With this in mind, it is vital to establish a solid plan for the future to both increase the number of homes being built, as well as the type of homes. New houses must be built with the appropriate space standards so that every household has the room it needs to thrive. Completing this work now is crucial so that future generations can have access to the same benefits we have had when they come to choose their ‘forever home.’
However, it is equally as important that people can get onto the housing ladder. Whilst it is accepted that everyone needs to start from somewhere, we need to ensure that the ladder of opportunity is open, so that people can take advantage of these new homes being built.
I welcome the Government’s ambition to build new homes and progress is being made towards their target of 30,000 homes built a year by the mid-2020s. However, there must be a focus on building homes in areas where they can be delivered with the support of the community. Councils have been doing an amazing job of supporting housing developers, but the industry is not up to the mark. There are nearly a million homes which have consent to be built but have not yet been started by developers.

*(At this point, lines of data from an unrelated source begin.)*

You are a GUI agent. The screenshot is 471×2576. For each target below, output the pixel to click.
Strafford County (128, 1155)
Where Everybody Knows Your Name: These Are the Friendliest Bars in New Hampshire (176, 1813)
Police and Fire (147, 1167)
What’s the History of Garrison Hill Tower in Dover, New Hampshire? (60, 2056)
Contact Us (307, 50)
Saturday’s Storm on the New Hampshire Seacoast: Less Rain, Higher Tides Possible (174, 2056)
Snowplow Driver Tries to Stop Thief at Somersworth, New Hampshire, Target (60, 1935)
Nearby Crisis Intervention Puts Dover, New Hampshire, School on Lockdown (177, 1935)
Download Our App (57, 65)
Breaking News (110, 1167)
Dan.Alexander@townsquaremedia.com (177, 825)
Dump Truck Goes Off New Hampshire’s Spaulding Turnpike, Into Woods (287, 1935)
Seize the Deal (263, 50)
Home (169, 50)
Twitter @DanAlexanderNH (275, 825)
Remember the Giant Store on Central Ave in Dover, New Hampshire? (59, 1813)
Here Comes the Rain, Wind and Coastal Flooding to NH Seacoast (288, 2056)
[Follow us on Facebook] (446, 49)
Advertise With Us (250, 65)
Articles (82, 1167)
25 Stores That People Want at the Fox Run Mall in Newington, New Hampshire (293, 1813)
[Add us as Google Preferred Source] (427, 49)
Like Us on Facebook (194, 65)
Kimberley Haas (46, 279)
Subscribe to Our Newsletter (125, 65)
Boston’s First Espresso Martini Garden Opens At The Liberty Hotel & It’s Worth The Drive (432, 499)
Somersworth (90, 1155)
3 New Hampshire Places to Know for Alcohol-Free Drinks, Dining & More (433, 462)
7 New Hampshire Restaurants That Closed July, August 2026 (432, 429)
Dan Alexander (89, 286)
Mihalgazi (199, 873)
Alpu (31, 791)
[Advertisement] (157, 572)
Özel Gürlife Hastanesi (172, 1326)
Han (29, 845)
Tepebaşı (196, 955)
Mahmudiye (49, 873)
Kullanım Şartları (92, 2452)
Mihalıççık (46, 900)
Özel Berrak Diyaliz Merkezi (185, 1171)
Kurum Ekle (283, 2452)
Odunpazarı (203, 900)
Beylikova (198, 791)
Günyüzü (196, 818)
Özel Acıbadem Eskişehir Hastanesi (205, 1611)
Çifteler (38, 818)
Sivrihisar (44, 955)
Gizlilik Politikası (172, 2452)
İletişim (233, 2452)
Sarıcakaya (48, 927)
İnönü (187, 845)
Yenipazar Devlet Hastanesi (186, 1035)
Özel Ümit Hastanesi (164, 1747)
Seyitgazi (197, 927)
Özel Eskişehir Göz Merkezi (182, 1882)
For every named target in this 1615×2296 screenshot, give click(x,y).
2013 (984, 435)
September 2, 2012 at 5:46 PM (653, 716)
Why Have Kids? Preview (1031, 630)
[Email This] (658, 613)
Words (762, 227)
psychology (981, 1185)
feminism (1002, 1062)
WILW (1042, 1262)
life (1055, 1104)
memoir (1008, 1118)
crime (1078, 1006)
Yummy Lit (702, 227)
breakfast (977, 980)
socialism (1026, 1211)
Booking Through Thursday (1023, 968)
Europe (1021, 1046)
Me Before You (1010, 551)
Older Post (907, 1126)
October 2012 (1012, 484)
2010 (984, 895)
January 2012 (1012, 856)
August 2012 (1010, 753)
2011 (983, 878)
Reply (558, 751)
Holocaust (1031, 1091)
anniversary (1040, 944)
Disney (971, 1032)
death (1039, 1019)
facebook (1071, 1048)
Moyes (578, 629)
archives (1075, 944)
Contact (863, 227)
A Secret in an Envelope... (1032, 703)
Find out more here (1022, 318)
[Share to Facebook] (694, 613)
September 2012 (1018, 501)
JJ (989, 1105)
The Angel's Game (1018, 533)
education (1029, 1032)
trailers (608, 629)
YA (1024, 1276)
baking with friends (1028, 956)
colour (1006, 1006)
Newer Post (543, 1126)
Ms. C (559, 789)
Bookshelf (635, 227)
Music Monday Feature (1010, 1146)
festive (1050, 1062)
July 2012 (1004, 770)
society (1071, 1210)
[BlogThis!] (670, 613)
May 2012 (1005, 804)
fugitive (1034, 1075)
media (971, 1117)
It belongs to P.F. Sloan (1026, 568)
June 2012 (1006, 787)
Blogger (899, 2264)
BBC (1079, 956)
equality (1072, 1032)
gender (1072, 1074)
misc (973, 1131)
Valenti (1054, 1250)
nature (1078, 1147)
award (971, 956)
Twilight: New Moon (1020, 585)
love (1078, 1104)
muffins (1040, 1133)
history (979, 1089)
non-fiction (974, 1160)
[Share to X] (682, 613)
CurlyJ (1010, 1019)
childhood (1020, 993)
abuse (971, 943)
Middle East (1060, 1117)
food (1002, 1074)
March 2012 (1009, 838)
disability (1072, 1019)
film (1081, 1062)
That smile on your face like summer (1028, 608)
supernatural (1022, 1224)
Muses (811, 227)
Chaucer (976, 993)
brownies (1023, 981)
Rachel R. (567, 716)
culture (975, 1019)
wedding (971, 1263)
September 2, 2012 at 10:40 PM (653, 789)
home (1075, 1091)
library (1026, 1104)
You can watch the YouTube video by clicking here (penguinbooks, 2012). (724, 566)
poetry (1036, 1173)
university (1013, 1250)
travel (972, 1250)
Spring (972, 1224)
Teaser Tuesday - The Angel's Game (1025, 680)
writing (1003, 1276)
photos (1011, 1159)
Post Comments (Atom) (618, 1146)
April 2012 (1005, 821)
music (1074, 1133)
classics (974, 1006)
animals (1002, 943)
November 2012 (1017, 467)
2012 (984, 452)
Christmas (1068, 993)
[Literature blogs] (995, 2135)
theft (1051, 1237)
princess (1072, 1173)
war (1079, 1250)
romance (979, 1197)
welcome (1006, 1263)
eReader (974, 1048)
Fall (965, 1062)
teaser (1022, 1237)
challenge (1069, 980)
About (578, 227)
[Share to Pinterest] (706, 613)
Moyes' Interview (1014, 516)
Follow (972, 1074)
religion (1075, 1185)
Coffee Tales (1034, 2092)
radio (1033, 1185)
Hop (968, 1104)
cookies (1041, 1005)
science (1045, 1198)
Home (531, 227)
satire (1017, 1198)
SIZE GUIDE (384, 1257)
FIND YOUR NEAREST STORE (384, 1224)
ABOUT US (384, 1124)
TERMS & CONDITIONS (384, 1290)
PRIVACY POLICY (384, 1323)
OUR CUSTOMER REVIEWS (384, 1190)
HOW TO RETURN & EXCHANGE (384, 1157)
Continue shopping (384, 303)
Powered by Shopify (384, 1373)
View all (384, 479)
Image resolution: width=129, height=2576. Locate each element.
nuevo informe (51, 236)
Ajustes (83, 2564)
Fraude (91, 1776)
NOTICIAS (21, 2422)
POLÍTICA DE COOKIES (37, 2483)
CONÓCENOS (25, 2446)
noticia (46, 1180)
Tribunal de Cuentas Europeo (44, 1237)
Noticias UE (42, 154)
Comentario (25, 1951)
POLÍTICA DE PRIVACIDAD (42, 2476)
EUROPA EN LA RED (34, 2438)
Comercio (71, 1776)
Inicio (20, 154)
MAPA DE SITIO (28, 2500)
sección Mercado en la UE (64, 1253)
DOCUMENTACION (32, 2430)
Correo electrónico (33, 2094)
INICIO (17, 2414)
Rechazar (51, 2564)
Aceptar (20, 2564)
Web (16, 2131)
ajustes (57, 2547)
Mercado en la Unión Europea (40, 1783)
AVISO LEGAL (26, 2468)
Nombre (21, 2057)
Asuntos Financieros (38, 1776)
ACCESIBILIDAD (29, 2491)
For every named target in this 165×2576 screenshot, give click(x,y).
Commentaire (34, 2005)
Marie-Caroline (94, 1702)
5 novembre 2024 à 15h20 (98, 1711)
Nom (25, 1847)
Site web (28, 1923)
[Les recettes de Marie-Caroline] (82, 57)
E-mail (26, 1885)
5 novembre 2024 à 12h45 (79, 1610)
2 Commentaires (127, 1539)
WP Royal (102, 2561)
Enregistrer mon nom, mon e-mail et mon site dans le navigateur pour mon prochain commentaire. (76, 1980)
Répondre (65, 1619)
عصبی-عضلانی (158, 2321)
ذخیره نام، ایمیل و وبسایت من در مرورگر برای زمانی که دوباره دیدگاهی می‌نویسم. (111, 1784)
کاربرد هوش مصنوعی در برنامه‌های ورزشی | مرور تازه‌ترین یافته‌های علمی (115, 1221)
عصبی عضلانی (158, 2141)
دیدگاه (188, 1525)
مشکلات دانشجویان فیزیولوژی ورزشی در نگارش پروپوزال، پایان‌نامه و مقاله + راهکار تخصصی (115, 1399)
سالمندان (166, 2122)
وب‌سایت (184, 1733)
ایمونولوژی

I am also wholly opposed to uncontrolled development and applaud the efforts of our local councils to ensure that new development is within the law and sympathetic to the neighbourhood. I believe that this means protecting green spaces, respecting the character of villages and towns and responding proportionately to local housing need. I am personally lobbying ministers to ensure that any changes to planning rules, and housing numbers, protect the rights of neighbours and do not allow unsightly and inappropriate development of any kind.